This month, we lift the lid off the planet’s biggest film awards…
2008 marks the 80th Academy Awards and on the evening of 24 February at the Kodak Theatre, The Daily Show’s Jon Stewart – who’s getting his second crack at the Oscar MC gig – will kick off the industry’s swankiest event with some bone-dry witticisms (although his material is at the mercy of the writers’ strike – and if it’s still going on, it could be a very long night for Stewart). Buzz is here to tell you what happens between now and that starry night. How does it work? Who gets to vote? And how the hell do the likes of Crash and Shakespeare In Love steal the night’s biggest prize (Best Picture) away from superior opposition?
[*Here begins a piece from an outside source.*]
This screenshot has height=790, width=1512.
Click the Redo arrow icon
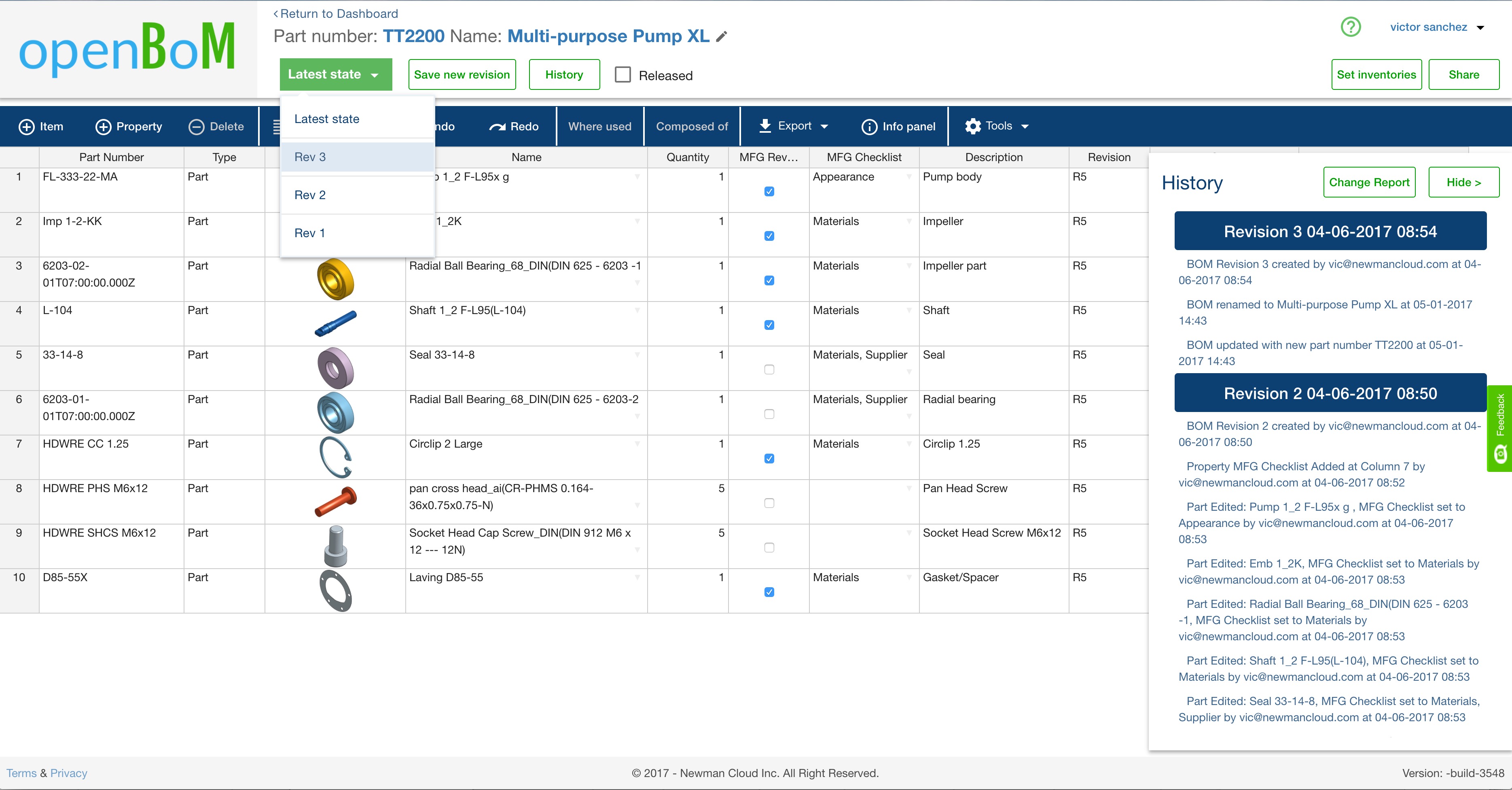[497, 127]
“Each November, an election campaign commences that rivals the passions and sometimes the excesses of the race for the nation’s presidency,” gushes Oscars.org, the Academy’s website. That may sound like peacocking up the whole process, but it’s actually quite apt: with the money and prestige at stake, the battle for those sleek golden baldies can be a down-and-dirty scrap. For ‘passions’, read greed and ego; for ‘excesses’, read dirty tricks and ambitious actors, actresses and directors visiting Hollywood’s old-age homes to woo the large Academy pensioner vote.
The height of nasty campaigns is still considered to be 2002, when A Beautiful Mind weathered smears claiming Ron Howard had glossed over mathematician John Nash’s bisexuality and anti-semitism. It still secured Best Picture (no surprise, as Universal spent $15 million to win that war). Harvey Weinstein’s bloody, take-no-prisoners Oscar crusades as Miramax honcho often infuriated the industry (many fingered the company as the originators of the anti-Mind crusade). His worst infraction came in 1998 when Shakespeare In Love beat Saving Private Ryan. You don’t piss off Steven Spielberg in that town…
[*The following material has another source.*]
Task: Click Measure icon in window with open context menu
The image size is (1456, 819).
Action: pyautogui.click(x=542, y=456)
But before the gongs, comes the voting. There are 6,000-plus Academy members, divided into 16 branches. In the initial ballot to draw up the shortlist of five nominees, voting is restricted to each branch’s members. So cinematographers vote for Best Cinematographer, actors vote for acting, etc. However, Best Foreign Language Film is decided by all the branches, with only members who have seen all five shortlisted films at Academy-sanctioned screenings casting their votes.
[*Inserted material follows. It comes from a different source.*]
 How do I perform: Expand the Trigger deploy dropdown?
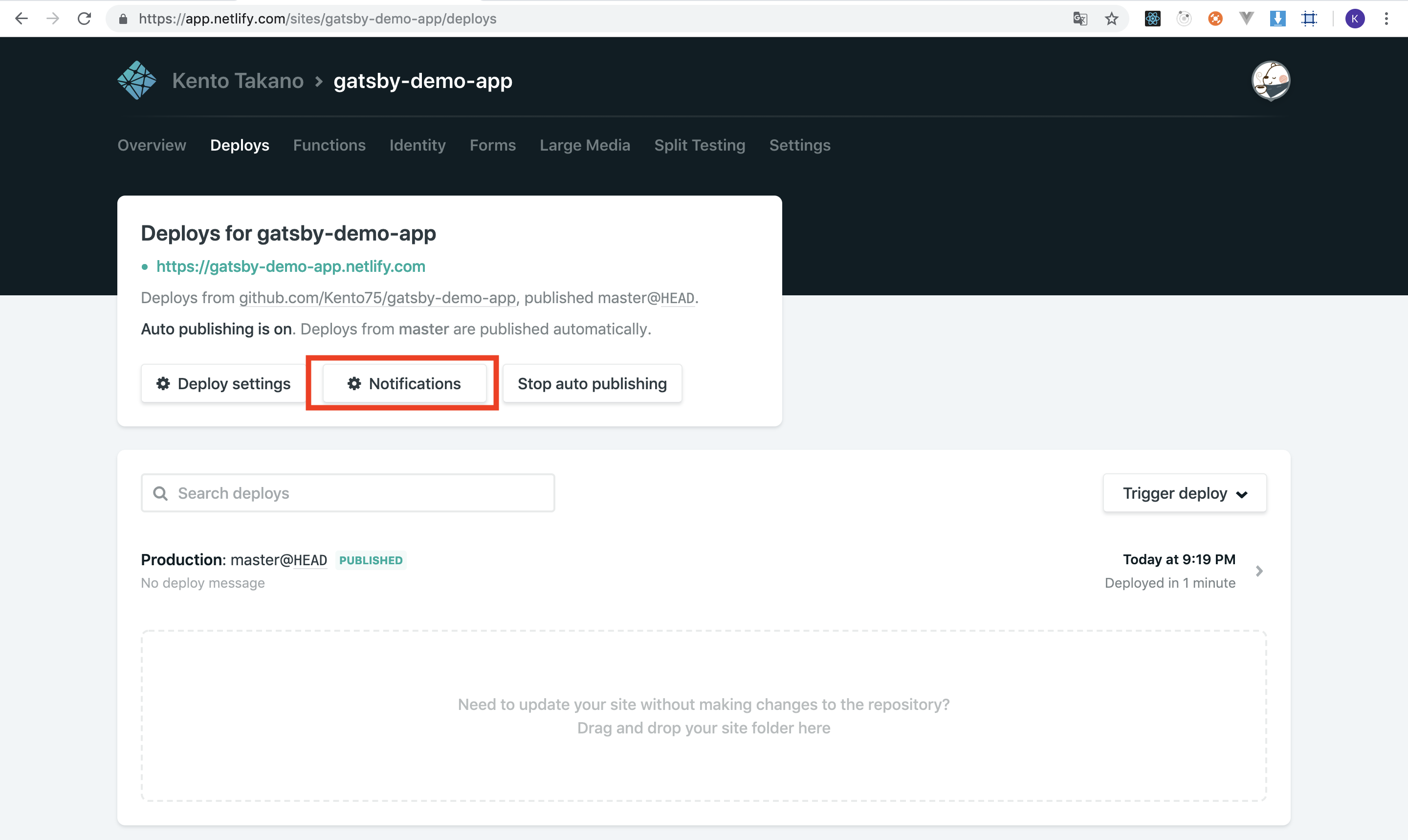(1185, 493)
The Academy has attempted to stifle the studios’ more shameless promotional gimmicks. Nowadays, Academy screenings aren’t allowed to be followed by receptions, banquets or “other refreshments” (what, coke in the loos?). But if you think that’s stopped studios and independents from Oscar-pandering, think again: they just hold their events on the sly now. The ‘For Your Consideration’ ads in trade rags like Variety are still de rigeur, as are DVD screener mailouts. And in backing Little Miss Sunshine in 2006, Fox Searchlight even gave free cupcakes to Hollywood eateries, as if their yellow-iced sweetness would convince voters to spread the light to Sunshine. Which they did, at least in the nomination stage...
Once the nominations are made public, final voting in all categories opens up to the entire membership. That explains why you often get clean sweeps (when a juggernaut like Titanic captures the imagination, voters tend to just tick all the boxes that film’s in). Actors are the largest voting block by some way (roughly 22 per cent), which is why actors-turned-directors frequently pick up the Best Director gong. Anyone still lamenting Robert Redford’s (Ordinary People) triumph over Martin Scorsese (Raging Bull), or Kevin Costner (Dances With Wolves) beating Scorsese again (GoodFellas)? Blame it on the actors. The famously sentimental voting block loves comebacks and veterans and is also credited with allowing Crash – an actor’s film – to steal Best Picture from Brokeback Mountain.
With the likes of There Will Be Blood, Atonement, American Gangster, Juno and No Country For Old Men panting for pole position, Oscar silly season can be feverishly long, as various other awards tip the scales prior to the actual Oscar count. As you read this, the nominations should have just been announced and final voting ballots are due in on 19 February. As with every year, ditch the form-book: there are bound to be some bombshells. That’s what keeps us hooked.